We determined H2S-removal performance using batch testing because the contactor pipe quickly attains steady-state conditions, both hydrodynamically and in terms of solvent loading.

We initially enriched the air with CO2 gas and recirculated it until a stable and homogeneous CO2 concentration resulted. We then fed an N2-H2S gas mixture into the circulating gas upstream of the contactor at a constant rate corresponding to a prescribed H2S concentration.

Finally, we injected the solvent into the contactor at a constant rate for 60 sec. About 30 sec after steady-state conditions were reached, the data acquisition system remotely triggered the gas sampling.

We set the sampling schedule according to the propagation time of gas through the pipeline to the individual sampling points. The sampling probe in the two phase gas-solvent flow avoided any solvent droplets entrained in the sampled gas.

We regularly flushed the sampling arrangement tubing, which occupied a minimal interior gas volume. We also regularly flushed and saturated the tubing with H2S-rich gas to reduce the effects of H2S adsorption on the internal metal surfaces.

We measured and compensated for the effect of H2S adsorption and absorption in each individual sampling arrangement by extracting a sample from the circulating H2S-enriched gas flow before and after each gas-solvent flow experiment.

We ran the experiments with a constant gas flow rate. The solvent feed rate varied for each experiment. This way, we could derive the H2S-removal and scaling property of the specific rate of reaction as a function of the gas-solvent flow rate ratio. We analyzed the gas concentrations with gas chromatography.

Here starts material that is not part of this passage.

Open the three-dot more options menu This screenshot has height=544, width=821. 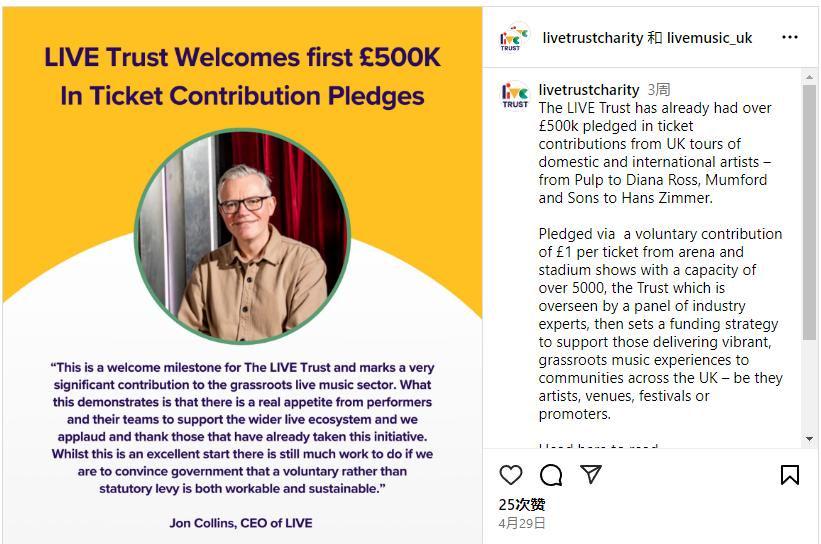tap(790, 38)
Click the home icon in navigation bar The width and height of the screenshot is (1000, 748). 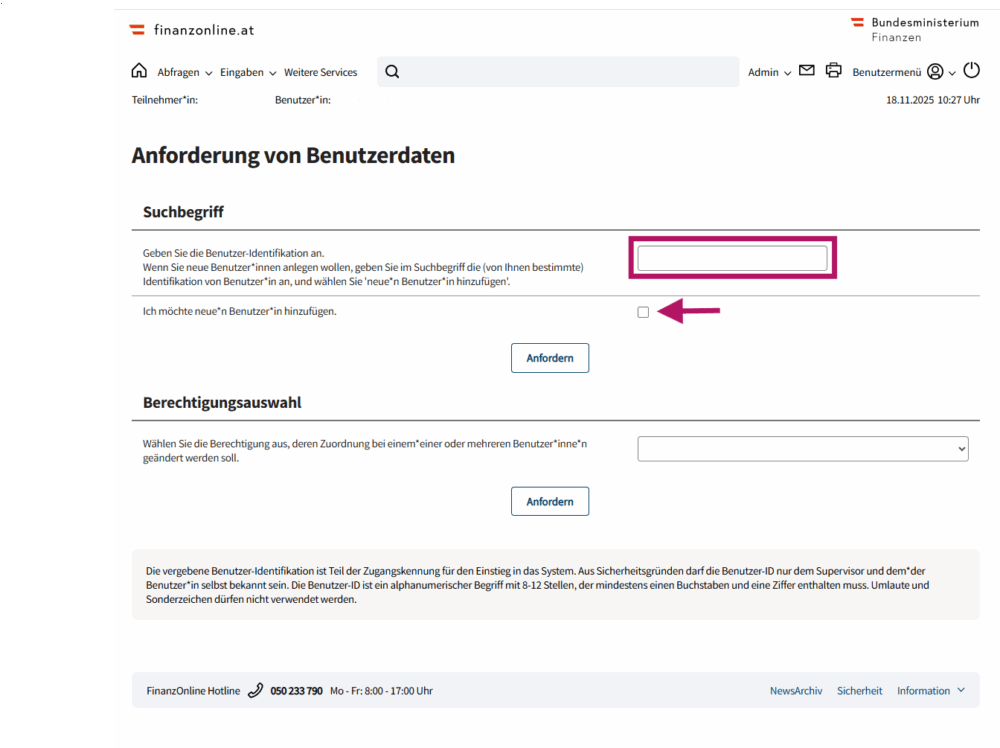click(139, 71)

We tested three different nonproprietary solvents-DEA, DIPA, and MDEA-with molarities of 2 mole and 4 mole.5 6 All solvents were free of H2S and CO2 before injection.

Kristin test results

Fig. 3 shows H2S removal vs. gas-liquid volumetric flow rate ratio (GLR) results for the tested solvents. Apart from three experiments with a 4-molar MDEA solution, all the results refer to nominal CO2 concentrations of 10%. To compare the experiments representing different H2S feed concentrations, we chose H2S-removal efficiency relative to inlet concentration.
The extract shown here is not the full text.